Appearing Thursday on MSNBC, fired FBI Deputy Director Andrew McCabe agreed with host Rachel Maddow that special counsel Robert Mueller’s report on alleged Trump-Russia collusion offers prosecutors a “road map” to pursue charges against President Donald Trump after he leaves office.
A partial transcript is as follows:
RACHEL MADDOW: Given your role in initiating these investigations, do you feel like this public-facing document by Robert Mueller and his office today correctly and aptly explains why those investigations were started and whether the predicate was sound?
ANDREW MCCABE: I think it does. I think it validates the decisions that we made, certainly in July of 2016 to start the initial Russia-focused investigation and then, of course, the decisions that we made in May of 2017 to include the president in the investigation, personally. […]

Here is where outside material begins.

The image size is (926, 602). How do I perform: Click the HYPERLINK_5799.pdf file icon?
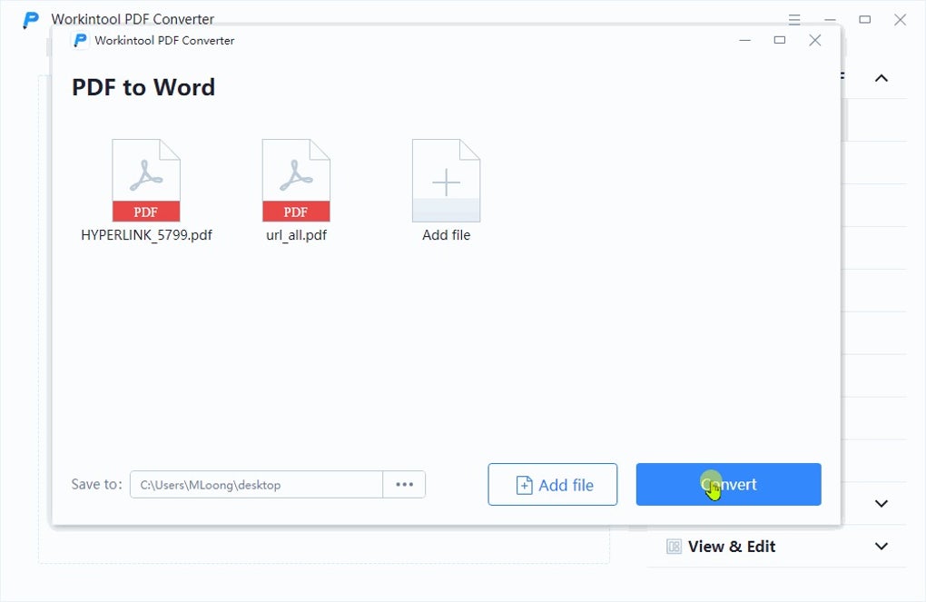point(145,179)
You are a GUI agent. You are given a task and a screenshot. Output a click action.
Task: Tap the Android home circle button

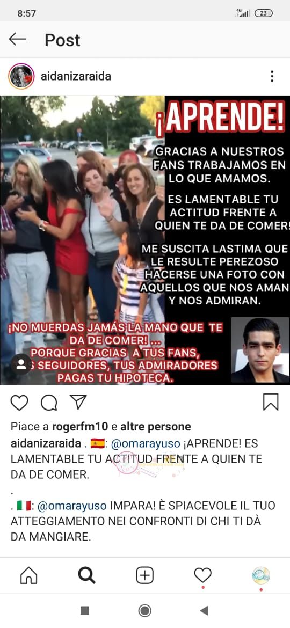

MADDOW: Given the timing of you leaving the FBI, your involvement of your initiation of these investigations, the fact that you’re out of the bureau now, you read this along with all the rest of us. What do you make about what’s described about the relationship between the Trump campaign and Russia during this Russia attack? Obviously, there’s a decision made by Mueller and his team, who are overt about it. Although they were identifying lots of ties, lots of links, they factually described a lot of interactions, they were unable to find anything they felt should be charged as what we’ve come to call collusion between the Russia government and the Trump campaign. That said, the factual descriptions of the Trump campaign chair offering on an ongoing basis internal campaign polling data to somebody who is assessed to be working on behalf of the Russia government and tied to Russia intelligence, who is thought to be passing that information on to somebody who is linked to the Kremlin. I mean, how do you feel about what was turned up in national security terms about links between Trump and Russia? […]
I see this essentially as a road map for prosecutors after the president has left office or for the Judiciary Committee while the president is still in office, to essentially pursue those charges in a trial after he’s no longer president or an impeachment proceedings. Is that how you read it?
MCCABE: That’s absolutely how I read it. […] What Director Mueller has done here, is he’s provided an avalanche of facts that clearly indicate obstructive activity on the part of the president. He calls it out plainly in ten different sections in that Volume II of the report.